Scientists believed Trovants to be a type of concretion of mineral matter (specifically gritstone and conglomerates) which is embedded within rock layers of limestone, sandstone, or shale. It was this that caused the stones to blister, grow and move. However, in 2008, the International Geological Congress in Oslo claimed Trovants had been incorrectly classified because there was no mineral difference between the stones themselves and the sandstone beds on which they lay. Whatever they are, they are very, very strange.... but also simply amazing.
NASIR AL-MULK MOSQUE
Constructed between 1876 and 1888, during the Qajar dynasty, which ruled Iran from 1785 to 1925, it has been dubbed the “Pink Mosque” due to the plethora of pinkcoloured tiles blanketing the ceiling.

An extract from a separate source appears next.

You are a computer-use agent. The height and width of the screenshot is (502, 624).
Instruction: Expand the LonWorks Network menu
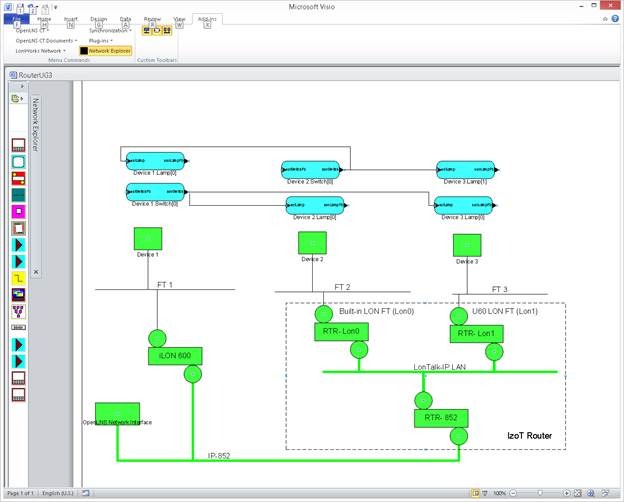coord(40,51)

Located in Shiraz, a city famous for the ancient #Persian ruins of Persepolis which date back to approx. 550BCE, the spectacular rainbow of stained glass makes the “Pink Mosque” one of the most beautiful in Iran.
This is just another reason to visit this amazing culturally rich country, a city famous for the ancient Persian ruins of Persepolis which date back to 550 BCE, the spectacular rainbow of stained glass makes the “Pink Mosque” one of the most beautiful in Iran. which date back to approx. 550BCE, the spectacular rainbow of stained glass makes the “Pink Mosque” one of the most beautiful in Iran.
THE HARRIET TUBMAN MURAL
Harriet Tubman was an American abolitionist and political activist.

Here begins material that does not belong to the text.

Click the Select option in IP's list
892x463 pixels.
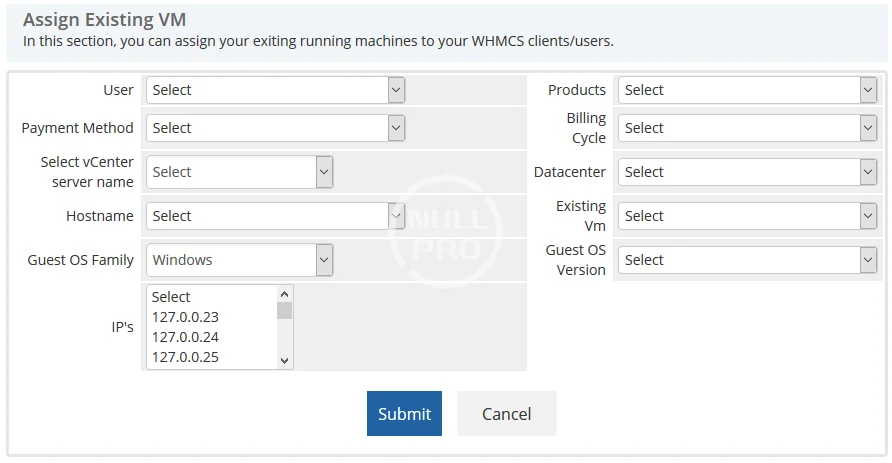click(171, 297)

Born enslaved in Dorchester County, Maryland, Tubman was beaten and whipped by her various masters as a child. In her early, she suffered a traumatic head wound when an irate overseer threw a heavy metal weight which hit her in the head, causing health problems throughout her entire life.
Tubman managed to escape to Philadelphia in 1849 only to return to Maryland to rescue her family soon after. Slowly, one group at a time, she brought relatives out with her, eventually guiding dozens of other enslaved people to freedom.
During the American Civil War, she served as an armed scout and spy for the Union Army. In her later years, Tubman was an activist in the movement for women’s suffrage.
The Harriet Tubman Mural, designed and painted by artist Michael Rosato, is a tribute to her extraordinary life. Located on an exterior wall of the Harriet Tubman Museum and Educational Center, Dorchester, Maryland, the mural was completed on May 20, 2019
PUMA PUNKU – A MYSTERY THAT MAY BE GREATER THAN THE PYRAMIDS OF EGYPT
Located 45 miles west of the modern-day city of La Paz, Bolivia - Puma Punku is situated close to the city of Tiwanaku, high upon a desert plateau of the Andes Mountains, at an altitude of more than 12,000 feet. It is in this isolated part of the world that we find a mysterious lost city consisting of incredibly smooth stone structures carved with precision-made cuts, clean right angles, and expertly fitted joints that leave experts today still scratching their heads.
Originally believed to date from around 600 BCE, it was the Austrian archaeologist Arthur Posnansky who, having spent years studying the site, came to the conclusion that the astronomical alignment of the stone structures was better suited to a date of approximately 15,000 BCE. If he’s right, then these are the remains of a lost ancient civilisation far older and technically advanced than modern day academia would have us believe. What do you think?
THE PETRIFIED FOREST NATIONAL PARK
The Petrified Forest National Park is located in Navajo and Apache counties in northeastern Arizona.
It is estimated that the park’s earliest human inhabitants arrived at least 8,000 years ago. Evidence suggests that by around 2,000 years ago, they were growing crops in the area and building permanent dwellings in the form of pit houses. Named for its large deposits of petrified trees, the park covers approximately 900 square km (346 square miles)
The Petrified Forest is known for its fossils, especially fallen trees that lived in the Late Triassic period 225 million years ago.
The site, the northern part of which extends into the Painted Desert, was declared a national monument in 1906 and a national park in 1962.